Just in case our friends to the south haven’t driven it home to us repeatedly, Canada is inconsequential. We’re a rounding error in revenue projections. We’re a few scattered bodies somewhere north of the 49th, a far-flung geographic extension of Montana, Minnesota and other assorted northern states. We’re an inconvenient expanse of land separating the mainland from Alaska, bad news for air commuting but good news for the cruise business. In general, we often get the feeling that life would be easier for the rest of you if we just went away.

A Really Soft Launch

But haven’t you heard? Google is investing in the Canadian market! The company is ramping up its sales team here. Well, you can be forgiven if you haven’t heard, because the news was barely a drop in the PR bucket next to the roar that was the launch of Google Instant.

And that, in a nutshell, is the story of our lives up here in the Great White North. You really don’t care. I remember being in Oklahoma once the morning after the Canadian federal election. Naturally, I was somewhat curious who won. I picked up the copy of USA Today that was dropped outside my hotel room and thumbed through the entire paper to find out who the leader of Canada might be. That, by the way, would be your single largest trading partner, not to mention your primary source of oil, wood, grain and several other essential natural resources. But somehow, the vast editorial resources of USA Today couldn’t be bothered to devote even one column inch to the future of your neighbor to the north.

Canada’s Coming-Out Party

Google has had a sales office in Canada since 2002, but it hasn’t been an easy task selling to Canadians. I myself have gone on record in the past saying Canadian marketers may have a somewhat obtuse view of digital marketing, due to their contorted vantage point. We’re a Canadian company that does 85% of its business with U.S. companies because of this lag in our native marketplace.

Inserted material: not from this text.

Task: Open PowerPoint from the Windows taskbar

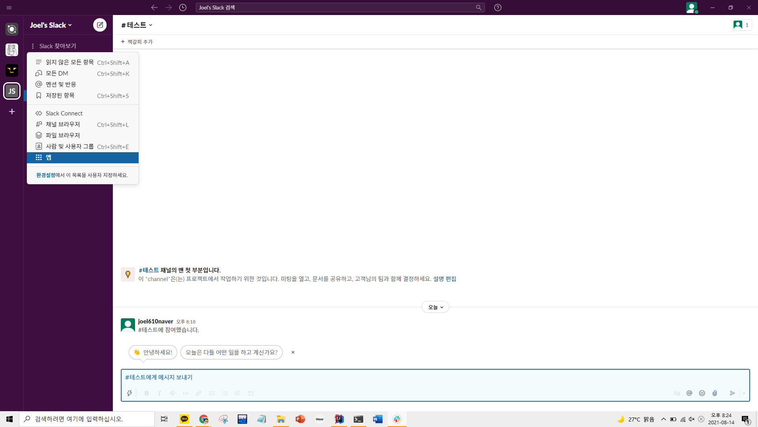Action: coord(300,419)
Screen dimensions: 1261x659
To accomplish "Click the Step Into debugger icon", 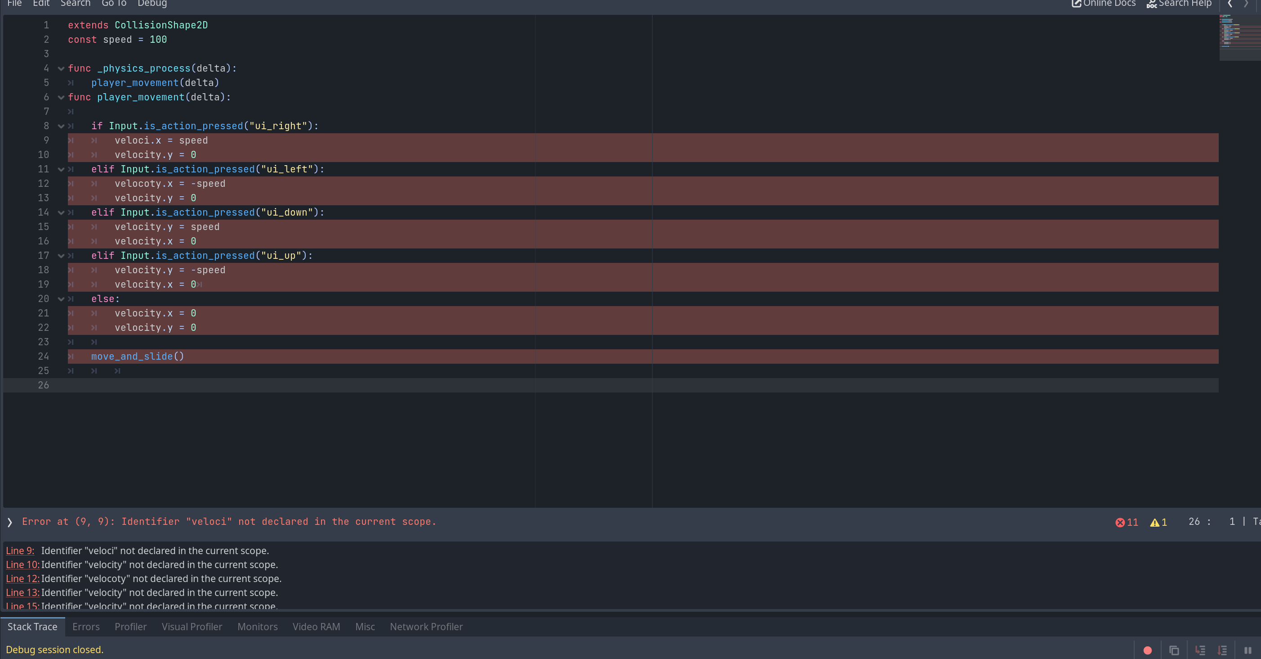I will pos(1200,650).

But Google apparently believes we’re worth further attention. Maybe it’s because Google’s CFO, Patrick Pichette, is Canadian. He boasts of having a picture of a Tim Horton’s sign on his Nexus One. I haven’t had a chance to connect yet with the Canadian ex-pat, Chris O’Neill, who’s currently in transit from Mountain View to Hogtown (that would be Toronto, for you non-Canucks) to unfurl the Google banner. According to his bio, O’Neill is as Canadian as they come. He grew up working in his parent’s Canadian Tire store, for heaven’s sake. I look forward to having a polite chat and a frosty Molson’s to welcome him home. Perhaps we’ll even strike up a game of street hockey and celebrate with some poutine after. A word of advice though, Chris: Don’t forget your toque — it’s getting a little nippy up here in the evenings.

Full Speed Ahead… Maybe

Seriously though, I suspect Google’s timing might be bang-on. I think Canadian business is ready to get serious about digital. I know Canadian consumers made that decision long ago. And once Canadians get over their natural fear of just about anything involving any degree of risk, they do tend to make up for lost time. When you combine these factors, I suspect the Canadian marketplace is ripe for some serious digital revolution. But, to be on the safe side, maybe we should strike a Royal Commission on the subject and wait two or three years for their report.

In any case, it will be great to have a few more voices preaching the digital gospel in the Canadian wilderness. When you have this much room and this few people, it can get mighty lonely up here.